___ Extracted entries ___

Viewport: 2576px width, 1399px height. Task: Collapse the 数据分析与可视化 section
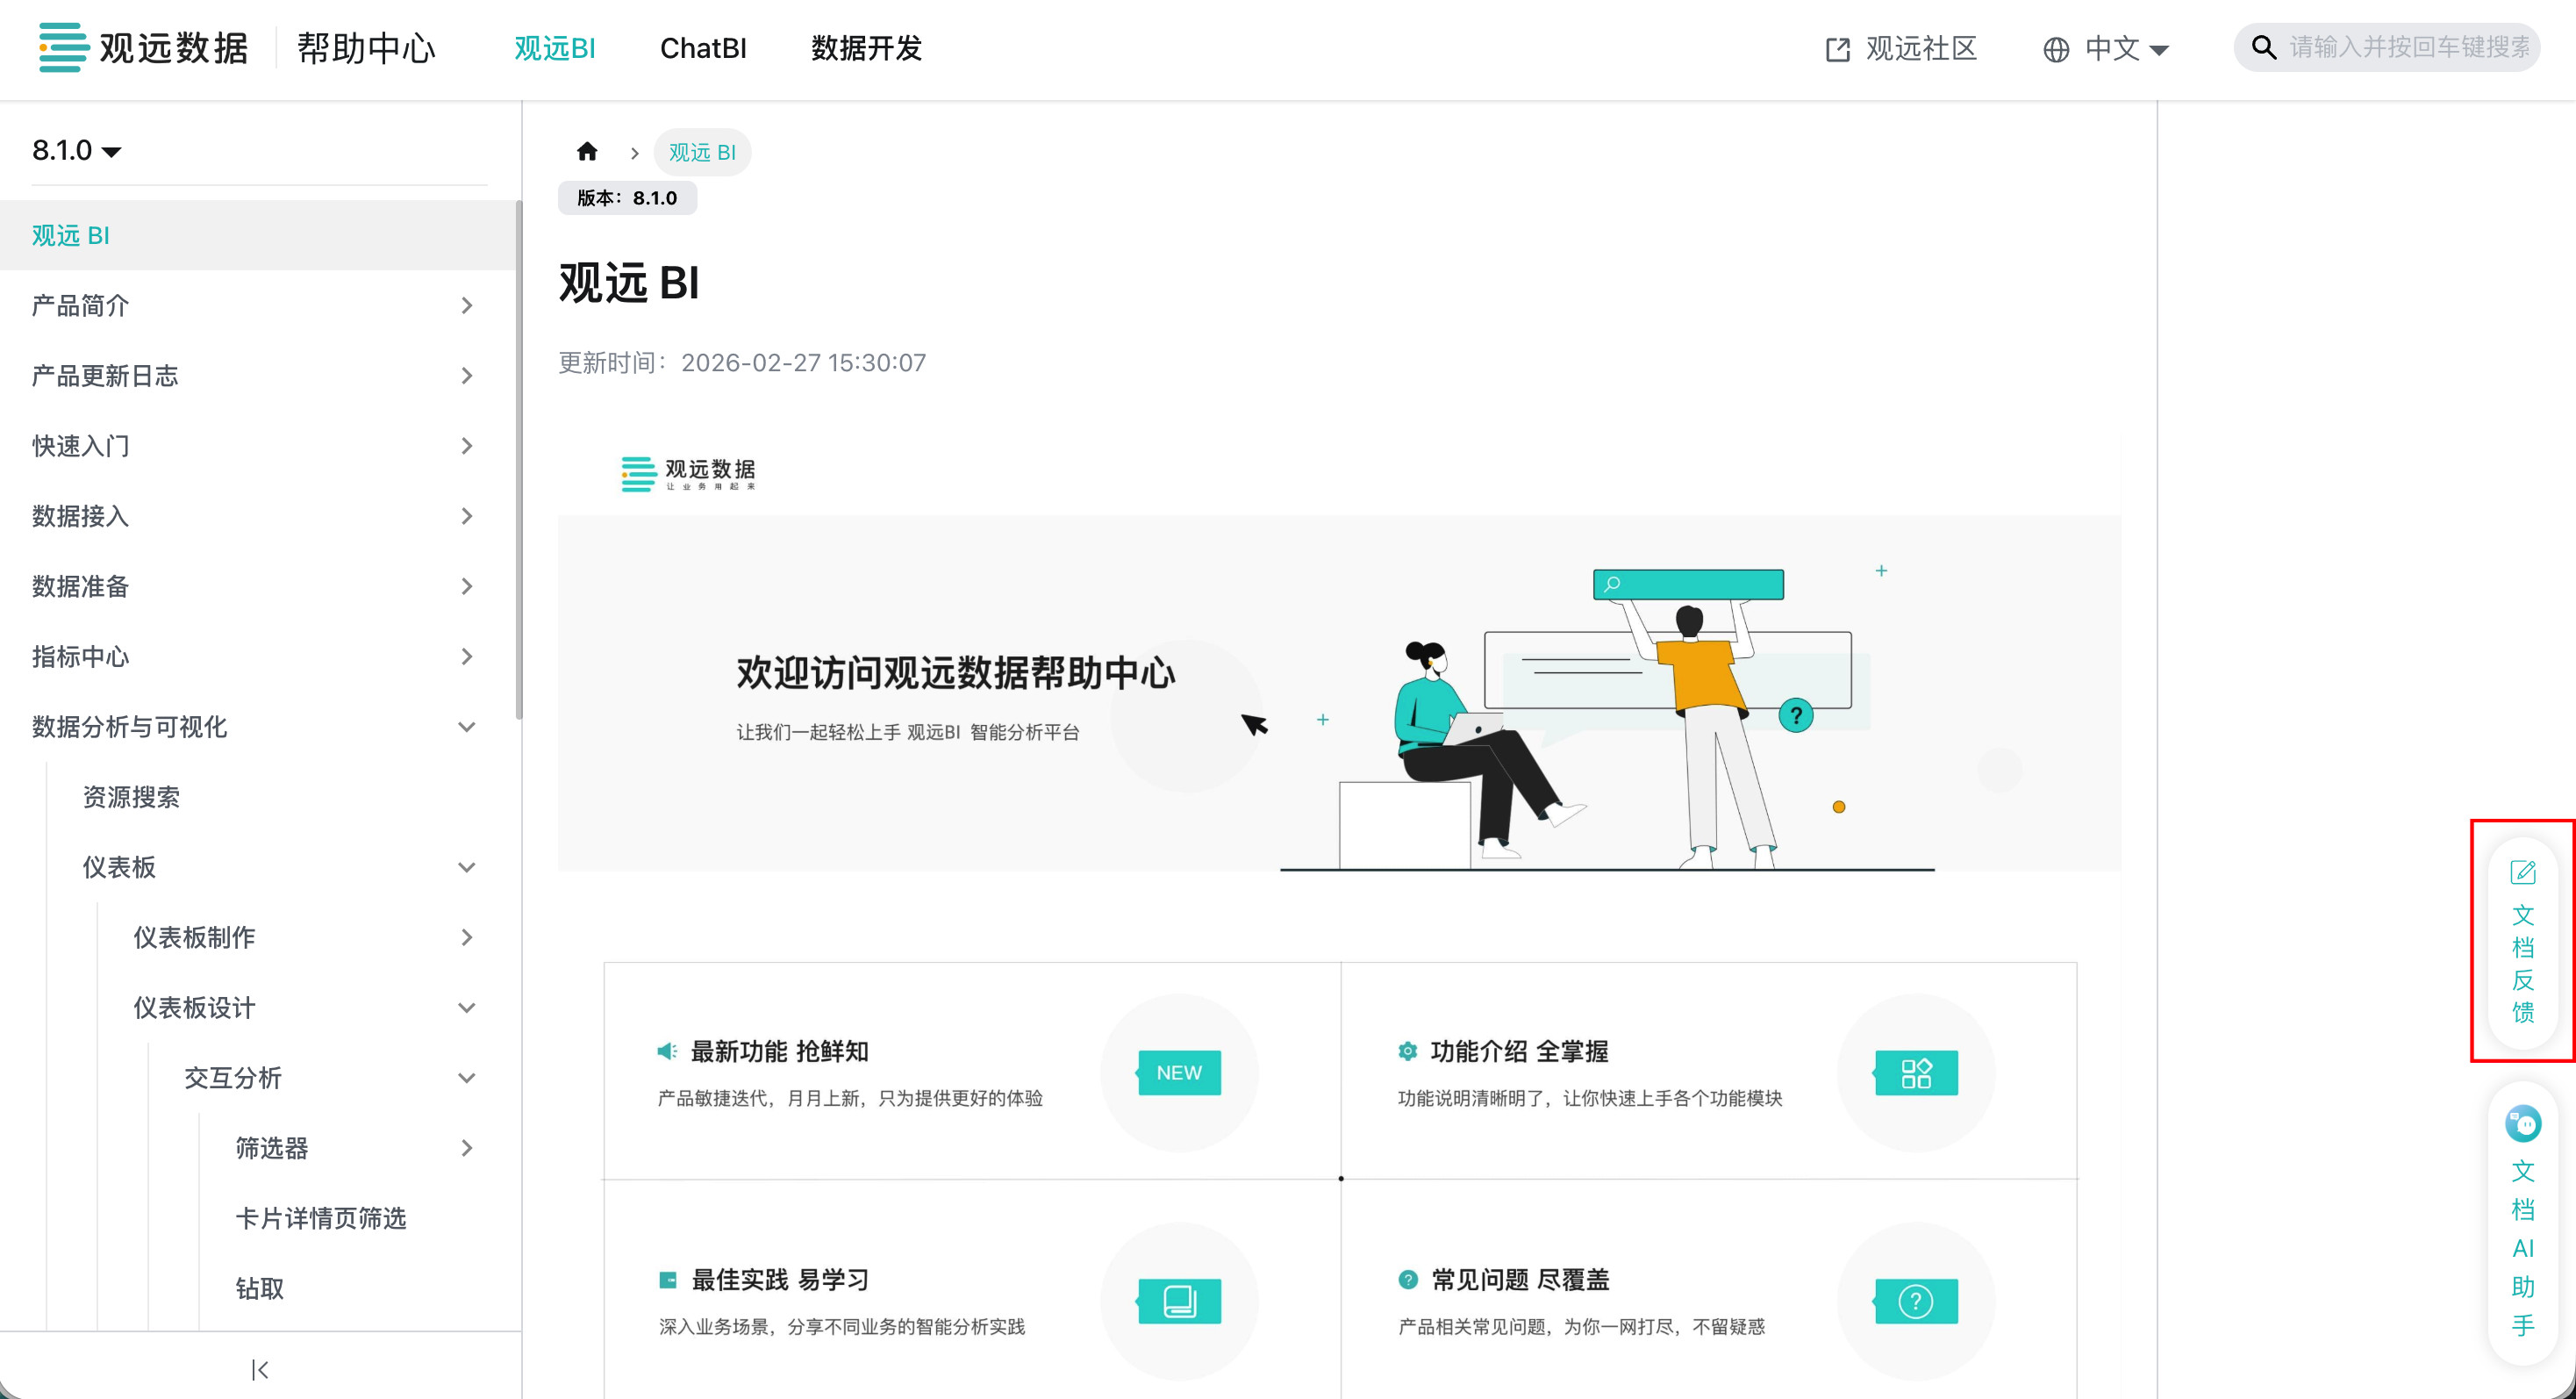point(466,727)
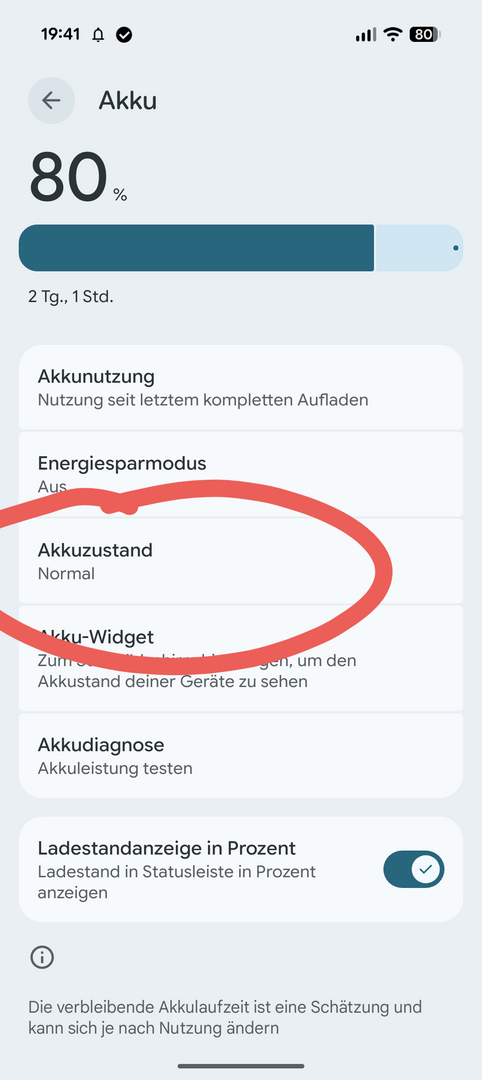Toggle Ladestandanzeige in Prozent switch

click(x=414, y=869)
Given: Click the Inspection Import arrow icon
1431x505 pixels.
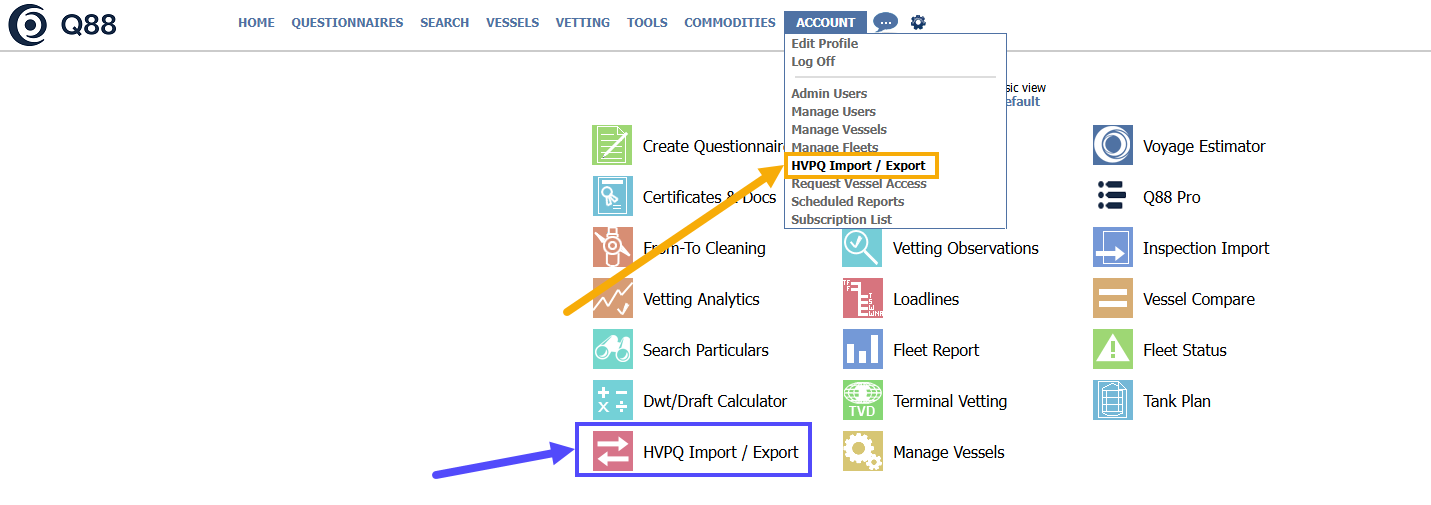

___

_What is asked:_ Change these lines so that "arrow icon" becomes "chevron icon", keeping everything else the same. Leave the pictures out of your answer.

_Correct response:_
Viewport: 2576px width, 1399px height. Task: Collapse the 数据分析与可视化 section
point(466,727)
Toggle Ladestandanzeige in Prozent switch

click(x=414, y=869)
Given: Click the Inspection Import chevron icon
1431x505 pixels.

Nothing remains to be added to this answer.